AVAILABLE DATA:
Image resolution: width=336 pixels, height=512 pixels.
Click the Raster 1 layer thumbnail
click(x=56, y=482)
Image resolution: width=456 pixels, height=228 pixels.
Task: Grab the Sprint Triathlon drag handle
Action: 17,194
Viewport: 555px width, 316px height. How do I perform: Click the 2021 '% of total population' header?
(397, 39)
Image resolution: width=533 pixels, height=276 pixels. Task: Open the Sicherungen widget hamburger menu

--

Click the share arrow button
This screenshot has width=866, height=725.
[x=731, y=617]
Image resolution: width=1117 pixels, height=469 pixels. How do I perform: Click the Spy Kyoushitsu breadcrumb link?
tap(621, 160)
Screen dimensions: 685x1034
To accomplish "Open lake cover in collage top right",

...

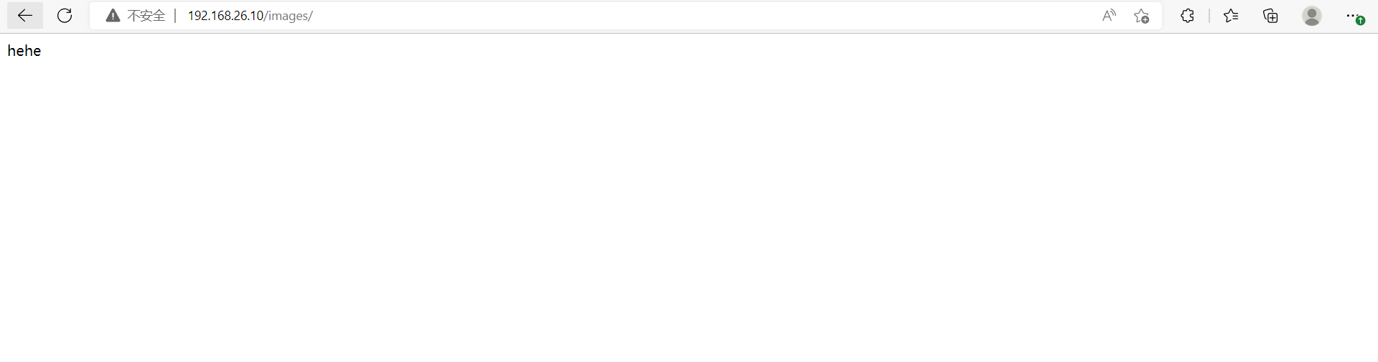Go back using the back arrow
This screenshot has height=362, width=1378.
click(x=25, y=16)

ACTION ITEM: Given the records above, return exactly the lines starting at the line containing "Viewport: 555px width, 316px" and ending at the line containing "Image resolution: width=533", including both.

COMPLETED TASK:
Viewport: 555px width, 316px height. How do I perform: Click the 2021 '% of total population' header?
(397, 39)
Image resolution: width=533 pixels, height=276 pixels. Task: Open the Sicherungen widget hamburger menu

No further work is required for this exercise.